I am stitched together with the risk inside Desire. Call risk a bridge. Call one palm full of why-still-blue water- oh, how my mind is just my mind crossing. Not the limb of a ghost stuck in the hinge of a door. Not the fight lost inherent in a child. Who was it that dipped an index finger into my mouth, fished that penny from my tongue, saved me from some dumb Desire? Who was it? Who watched as I stood there too in line, too silent, trying to fall behind, an almost question in my near-new eyes?  

 

-from Threat Come Close, Four Way Books 2018, selected by POW Fall 2018 Guest Editor, Tyree Daye

​PROMPT: In "Vestigia," Aaron Coleman writes about the "perpetual loss / that emanates from underneath tongues, leaves." Like trees, our lives are marked by losses: the trees carry it in their rings, thin in years of drought, and we carry it in our shoulders, our hips, in the spine's curves and aches. This vestigial residue builds up within us, loss's shadowy weight.
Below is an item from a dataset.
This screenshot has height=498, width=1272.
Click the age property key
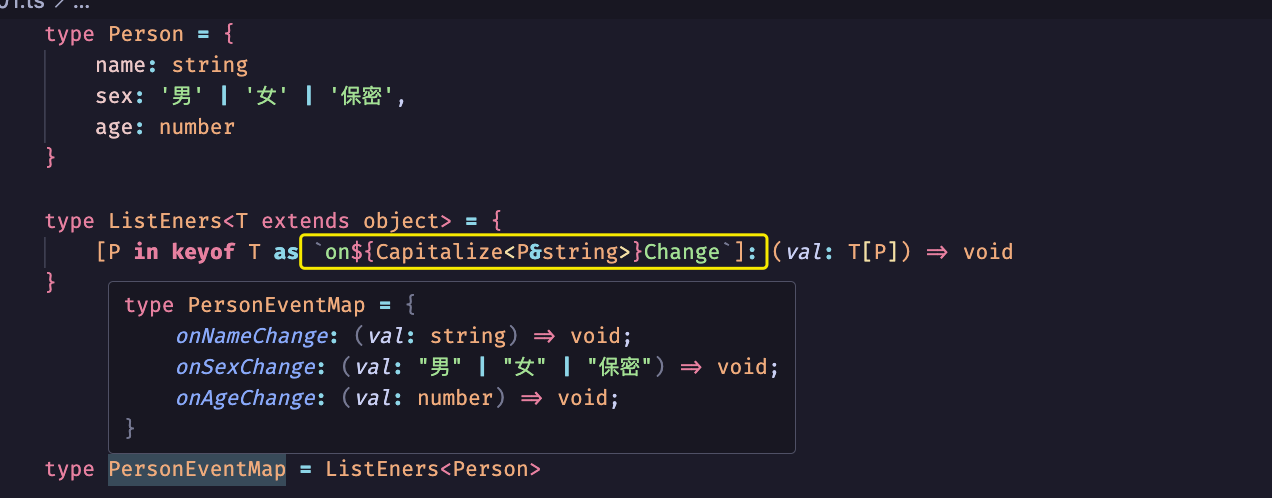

How to carry it? Write it out, dear reader, and see if those invisible weights shift inside you, growing if not lighter, at least less burdensome to bear. -by Associate Edityor Amie Whittemore

 

BIO: Aaron Coleman is the author of Threat Come Close (Four Way Books, 2018) and his chapbook, St. Trigger, was selected by Adrian Matejka for the 2015 Button Poetry Prize. A Fulbright Scholar and Cave Canem Fellow from Metro-Detroit, Aaron has lived and worked with youth in locations including Spain, South Africa, Chicago, St. Louis and Kalamazoo. Winner of the American Literary Translators Association’s Jansen Fellowship, the Tupelo Quarterly Poetry Contest, and The Cincinnati Review Schiff Award, his poems have appeared in journals including Boston Review, Callaloo, and New York Times Magazine. Currently, Aaron is a PhD student in Comparative Literature at Washington University St. Louis studying 20th-century poetry of the African Diaspora in the Americas.